BEST PORT or LATE HARVEST: We didn't taste many late-harvest wines this year, but Thumbprint Cellars had a gorgeous Cabernet Port available for tasting and futures purchase. This is an investment port that will not be bottled until late summer 2005. At the tasting, the port was paired with rich chocolate truffles—these were not out on the event buffet, but were doled out inside the tasting room to the cognoscenti.

BEST FOOD: Suncé Winery wins this hands-down. First, they cater the food, so that variety and supplies are generous: tender tri-tip slices marinated in peppered grape leaves, toasted cheese-bread, a variety of cheese slices and crackers, a pasta-heavy minestrone, red and green grapes and richly moist chocolate brownies. This year they had to wave traffic on down the road each time their parking lot filled—the word is definitely out about this excellent (and free!) buffet.

Thumbprint Cellars had a strong second place for best food, with smoked cheese polenta, miniature mushroom "burgers," and a rich olive tapenade with crackers on the event buffet. (As I mentioned above, they also had wonderful little chocolate truffles inside the tasting room.)

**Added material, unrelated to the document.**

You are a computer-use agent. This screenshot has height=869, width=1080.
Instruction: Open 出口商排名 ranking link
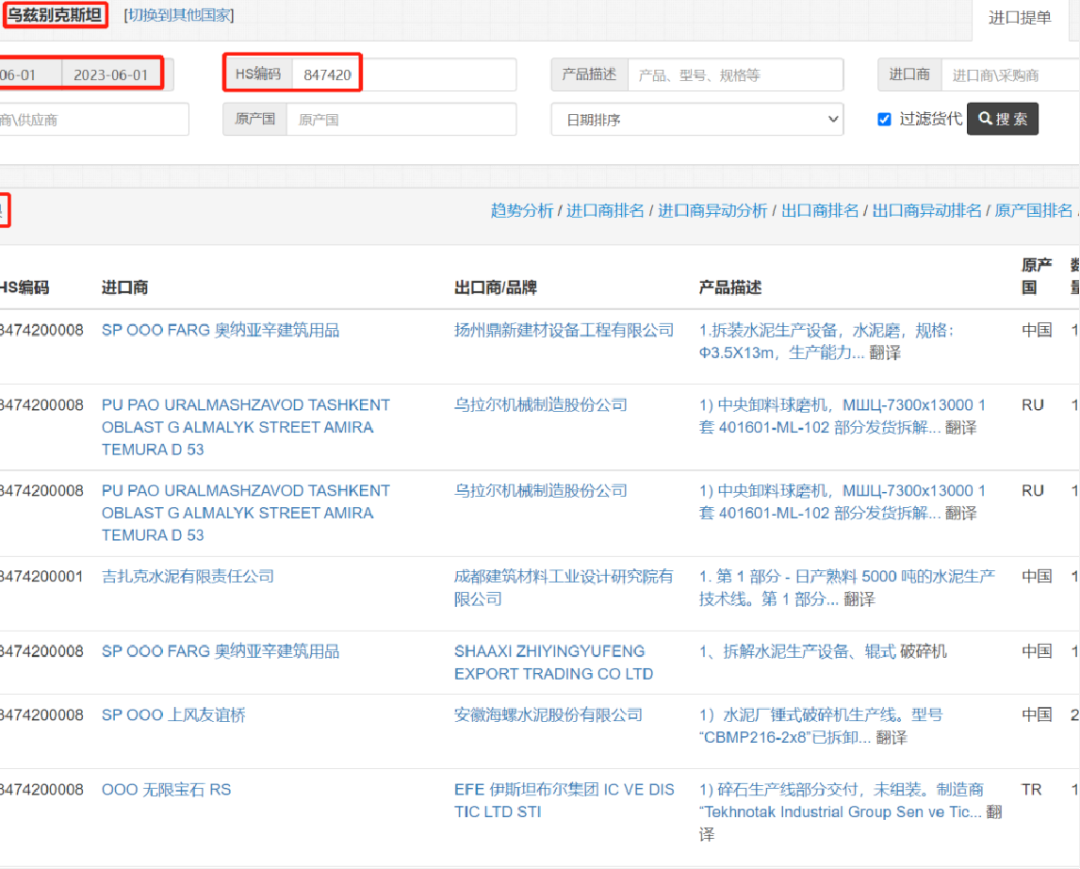click(x=820, y=210)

Tri-tip marinated in wine was on the menu at Wilson Winery on Dry Creek Road west of Healdsburg. Wilson's barrels are exclusively Zinfandel, and this year they also had a visitor ballot to rate the barrels between three vineyards. I found the Tori Vineyard wine unpleasantly peppery, and the Stewart Vineyard wine, unusual for a Zinfandel, almost lacking in fruit tones. Not surprisingly, the Carl's Vineyard barrel had 10 votes for every one that went to the Tori.

FRIENDLIEST PEOPLE: A lady clerk at Pellegrini Family Vineyards gets my vote for the friendliest single person we met today. This is a hard decision to make, because people on the wine road are friendly, and it's an easy in to meet the actual local winemakers. Randy at Harvest Moon was the most accessible winemaker. All three people we spoke with at Christie's Winery were very pleasant to talk to.

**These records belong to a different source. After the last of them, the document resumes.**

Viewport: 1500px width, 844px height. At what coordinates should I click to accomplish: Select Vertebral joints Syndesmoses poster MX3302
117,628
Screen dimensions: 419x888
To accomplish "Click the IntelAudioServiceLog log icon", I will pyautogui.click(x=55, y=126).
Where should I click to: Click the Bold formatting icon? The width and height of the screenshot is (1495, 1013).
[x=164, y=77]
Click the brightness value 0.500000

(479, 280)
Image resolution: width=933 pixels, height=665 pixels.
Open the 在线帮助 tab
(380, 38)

So tomorrow is another day to taste the wonderful wines of Sonoma County. If the Russian River vintners will "sell no wine before it's bottled," as the old joke goes, at least we can taste them and get an idea of what's in store for us next year.

Camellia Cellars
57 Front Street
Healdsburg, CA 95448

Harvest Moon Estate & Winery
2192 Olivet Road
Santa Rosa, California 95401

Holdredge Winery
51 Front Street
Healdsburg, CA 95448

Manzanita Creek
1441 B, Grove Street
Healdsburg, CA 95448

Pellegrini Family Vineyards
4055 West Olivet Road
Santa Rosa, CA 95404

Russian Hill Estate Winery
4525 Slusser Rd.
Windsor, Ca 95492

Sapphire Hill Vineyards & Winery
51 Front Street
Healdsburg, CA 95448

Suncé Winery
1839 Olivet Road
Santa Rosa, CA 95401

Thumbprint Cellars
36 North Street
Healdsburg, CA 95448

Wilson Winery
1960 Dry Creek Rd.
Healdsburg, CA 95448



Anonymous Anonymous said...

Although I am now a part of the barrel tasting work force, I enjoy the reviews of critics who truely enjoy this event from the 'outside'. I am still coming down from the exilleration of sampling so many people our food and wine at our new location. You seemed to hit the highlights and I appreciate your passion of the quest. Just one question - how could we more qualify for friendliest people? I am still working to rest my smile and relax my enthusiam from this sun soaked weekend.
Scott Lindstrom-Dake
thumbprint cellars

3/08/2005 9:58 AM  
Blogger DrPat said...

Scott, we enjoyed so much our visit to Thumbprint's tasting room - especially the Cabernet Port! You and your "chef" assistant were inundated with people, yet you were both outgoing and sunny throughout.

And you let your "better half" stay in the cool indoors on that very warm weekend. So great wine, great food and a happy spouse win you lots of kudos in my book!